Why the number of books checked out at this Shawnee Mission high school has doubled
Lately, high school librarian Meghan Stigge has had to scramble to keep up with orders for book titles in hot demand from students.
Books that inspired movie adaptations, such as "Everything, Everything" and "The Martian," John Green novels featuring teen characters facing extraordinary problems, even the thick and heavy biography of Alexander Hamilton — the inspiration for the Tony Award-winning musical — have been flying off the shelves.
Curating collections is a familiar task for the Shawnee Mission Northwest High School librarian. But keeping up with students' appetites for reading — that's a new phenomenon at the school.
During the first two quarters of the 2017-18, students checked out more than 2,600 books from the school library, or about 1,300 books per quarter in a high school of about 1,730 students. That's more than double the library's circulation from a year ago, when on average roughly 500 students checked out a book each quarter.
Motivating tech-saturated students to invest time in sustained reading started as a joint effort between Stigge and the high school's language arts teachers, who began sharing concerns about student's disinterest in reading books in 2016.
Students weren't completing assigned reading at home or in class, stalling teachers' plans to have classroom discussions about particular literary works. Check-outs at the school library had been stagnant for years. Students didn't seem to enjoy the act of reading a book.
Instead, their reading was contained to "small bursts:" text messages, condensed messages in tweets, summaries of hyper-linked articles. Most troubling, technology and social media appeared to be shifting teenagers' attention away from deep sustained reading, Stigge said, which research has shown boosts retention and critical-thinking skills.
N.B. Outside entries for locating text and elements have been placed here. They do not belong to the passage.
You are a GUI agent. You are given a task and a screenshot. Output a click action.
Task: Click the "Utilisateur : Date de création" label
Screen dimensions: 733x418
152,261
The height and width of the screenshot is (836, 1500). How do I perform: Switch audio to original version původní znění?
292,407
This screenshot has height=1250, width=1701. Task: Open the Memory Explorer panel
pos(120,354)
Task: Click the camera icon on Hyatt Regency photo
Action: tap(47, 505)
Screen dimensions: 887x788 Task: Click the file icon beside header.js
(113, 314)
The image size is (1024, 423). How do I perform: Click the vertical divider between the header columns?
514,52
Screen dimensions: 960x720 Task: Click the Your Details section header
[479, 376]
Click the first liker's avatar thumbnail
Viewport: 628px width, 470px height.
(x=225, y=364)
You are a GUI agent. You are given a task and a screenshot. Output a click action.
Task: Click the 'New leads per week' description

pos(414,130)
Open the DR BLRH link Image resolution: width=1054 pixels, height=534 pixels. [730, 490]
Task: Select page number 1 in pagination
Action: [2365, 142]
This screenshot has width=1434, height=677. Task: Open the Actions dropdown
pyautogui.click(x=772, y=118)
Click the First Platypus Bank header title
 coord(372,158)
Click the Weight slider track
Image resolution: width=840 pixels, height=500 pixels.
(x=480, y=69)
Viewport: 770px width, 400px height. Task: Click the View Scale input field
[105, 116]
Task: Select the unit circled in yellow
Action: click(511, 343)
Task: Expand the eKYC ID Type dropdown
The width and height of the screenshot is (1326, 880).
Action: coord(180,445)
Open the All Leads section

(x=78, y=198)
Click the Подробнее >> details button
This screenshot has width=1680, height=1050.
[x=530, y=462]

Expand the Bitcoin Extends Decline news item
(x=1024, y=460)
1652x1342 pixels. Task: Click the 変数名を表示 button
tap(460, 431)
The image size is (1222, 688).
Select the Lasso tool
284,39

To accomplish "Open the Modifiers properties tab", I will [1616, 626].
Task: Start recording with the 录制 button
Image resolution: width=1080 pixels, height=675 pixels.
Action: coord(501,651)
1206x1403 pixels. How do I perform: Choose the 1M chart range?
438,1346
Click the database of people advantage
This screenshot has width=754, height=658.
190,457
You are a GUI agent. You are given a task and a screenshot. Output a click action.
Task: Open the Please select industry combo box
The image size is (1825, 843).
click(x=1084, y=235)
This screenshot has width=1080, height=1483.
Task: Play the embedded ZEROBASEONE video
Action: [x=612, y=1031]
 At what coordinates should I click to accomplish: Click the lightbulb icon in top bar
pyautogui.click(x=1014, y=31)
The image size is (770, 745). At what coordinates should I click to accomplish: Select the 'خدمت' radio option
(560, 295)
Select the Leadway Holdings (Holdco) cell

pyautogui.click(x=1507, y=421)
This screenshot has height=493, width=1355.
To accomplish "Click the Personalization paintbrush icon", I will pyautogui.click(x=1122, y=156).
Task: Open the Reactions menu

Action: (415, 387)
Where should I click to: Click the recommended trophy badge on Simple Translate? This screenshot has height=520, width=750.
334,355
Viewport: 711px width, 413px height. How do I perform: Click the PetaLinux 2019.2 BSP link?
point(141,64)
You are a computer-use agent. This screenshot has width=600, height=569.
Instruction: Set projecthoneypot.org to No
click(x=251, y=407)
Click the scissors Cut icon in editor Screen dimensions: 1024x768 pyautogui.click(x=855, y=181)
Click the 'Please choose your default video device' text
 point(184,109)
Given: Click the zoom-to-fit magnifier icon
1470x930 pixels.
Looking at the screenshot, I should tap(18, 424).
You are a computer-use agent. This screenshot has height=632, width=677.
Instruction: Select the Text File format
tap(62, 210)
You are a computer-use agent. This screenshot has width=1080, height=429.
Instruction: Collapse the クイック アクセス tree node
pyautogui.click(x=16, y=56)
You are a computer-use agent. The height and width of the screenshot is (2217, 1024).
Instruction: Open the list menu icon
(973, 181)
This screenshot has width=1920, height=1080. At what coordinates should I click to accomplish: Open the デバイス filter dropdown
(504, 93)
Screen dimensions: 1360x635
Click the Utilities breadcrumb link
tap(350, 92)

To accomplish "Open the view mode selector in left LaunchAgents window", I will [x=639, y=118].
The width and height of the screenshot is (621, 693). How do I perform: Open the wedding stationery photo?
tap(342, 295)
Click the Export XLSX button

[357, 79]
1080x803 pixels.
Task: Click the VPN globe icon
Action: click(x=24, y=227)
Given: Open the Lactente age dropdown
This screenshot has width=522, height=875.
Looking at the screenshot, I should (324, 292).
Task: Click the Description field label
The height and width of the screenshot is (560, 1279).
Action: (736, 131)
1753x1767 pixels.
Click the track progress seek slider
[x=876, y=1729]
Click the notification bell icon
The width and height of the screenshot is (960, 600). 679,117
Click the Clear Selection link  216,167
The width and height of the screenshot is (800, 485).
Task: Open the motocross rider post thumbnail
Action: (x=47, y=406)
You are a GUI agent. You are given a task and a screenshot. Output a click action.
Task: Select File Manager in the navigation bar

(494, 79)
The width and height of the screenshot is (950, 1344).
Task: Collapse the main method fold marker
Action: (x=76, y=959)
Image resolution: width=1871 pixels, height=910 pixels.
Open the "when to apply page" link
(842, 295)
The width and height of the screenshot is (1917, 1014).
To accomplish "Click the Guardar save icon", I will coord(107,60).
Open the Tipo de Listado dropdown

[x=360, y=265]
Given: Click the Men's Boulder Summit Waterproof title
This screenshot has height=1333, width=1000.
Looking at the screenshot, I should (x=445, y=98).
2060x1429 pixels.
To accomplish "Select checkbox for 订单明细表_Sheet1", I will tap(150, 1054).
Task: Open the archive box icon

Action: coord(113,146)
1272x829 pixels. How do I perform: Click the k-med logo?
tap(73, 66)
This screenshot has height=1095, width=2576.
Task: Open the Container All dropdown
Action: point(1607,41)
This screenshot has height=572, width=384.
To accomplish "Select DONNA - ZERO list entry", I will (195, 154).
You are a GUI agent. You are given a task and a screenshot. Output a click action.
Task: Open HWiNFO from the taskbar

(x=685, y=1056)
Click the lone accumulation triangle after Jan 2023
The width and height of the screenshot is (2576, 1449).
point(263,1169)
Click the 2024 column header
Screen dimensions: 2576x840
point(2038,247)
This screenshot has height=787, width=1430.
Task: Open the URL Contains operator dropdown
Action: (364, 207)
She and other language arts teachers at Shawnee Mission Northwest High School met casually in 2016 to discuss how they could engage kids around reading. They landed on a few simple strategies that school leaders credit not just with doubling book checkouts but increasing the amount of independent reading time students have logged.
"Our main goal was to increase motivation to read," Sigge said. "We wanted them to read more and we wanted them to want to read more.
"Their first strategy related to a learning element that districts have emphasized in other areas of education: bringing choice to students.
Teachers opted to give their students more choice when it came to what books they read for class curriculum and what books they could read for independent reading assignments.
That meant increasing both their classics and contemporary offerings, Stigge said, and it also meant giving kids more time to read independently during school hours.
Teachers began devoting more class time to independent reading, and also brought students to Stigge's library to expose students to more offerings.
Some teachers opted to devote Fridays to reading time, in which students could take time to read books, respond to an "essential" question posed by the teacher and note thoughts in journals that would later be used to write essays on the novel.
Requiring students to pen reviews, participate in book talks or meet with a teacher for story conferences kept students on track.
"We wanted to offer options to students, Stigge said. "To follow the things that they are interested in reading."
But that tactic revealed another problem. Students needed help not just finding books in a library but determining what kind of books they would like.
Finding books they were interested in just wasn't intuitive for students who have grown up an age where certified librarians in schools have been declining and more and more reading occurs on the Internet.
"Algorithms push content to us, whether it's Netflix or auto play videos," Stigge said. "It's my job as a librarian how to specifically find what they are looking for, the quality content that they want."
So Stigge and other teacher collaborated to teach kids to use other tools such as online review sites such as Goodreads, retailer recommendations and digital catalogs, in addition to how to find books in the library.
"That's the benefit of having a certified librarian in a school," Stigge said.
The group called their project the Reading Empathy Initiative because they hoped that kids reading more books would have other consequences: an increased sense of empathy for those around them and the appreciation of literary fiction as a way to put themselves in other people's shoes.Their efforts were recognized in the School Library Journal, in an essay Stigge penned that was published last year.
When it came down to it, Stigge said, the change that made the most impact was simple.
"It's giving them the time to search, because it does take a little bit of time to search and find what they are looking for," she said. "It's time to search and time to read.
"It's too soon to say if the reading initiative is impacting how people treat each other or if the strategies have worked at other high schools that Shawnee Mission Northwest has shared strategies with. But one thing is for certain, Stigge said. Book circulation is up at Shawnee Mission Northwest.
"This is fairly new," Stigge said. "But I think it's going really well."